Pixel coordinate grounding data:
____________________
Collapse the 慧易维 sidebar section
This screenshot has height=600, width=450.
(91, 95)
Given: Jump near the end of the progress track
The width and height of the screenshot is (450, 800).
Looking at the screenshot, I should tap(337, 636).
____________________
[What the exercise asks]:
Each line from the one containing "Given: Jump near" through the end of the entries, both included, is to be returned exactly, with no other lines.

[Result of this task]:
Given: Jump near the end of the progress track
The width and height of the screenshot is (450, 800).
Looking at the screenshot, I should tap(337, 636).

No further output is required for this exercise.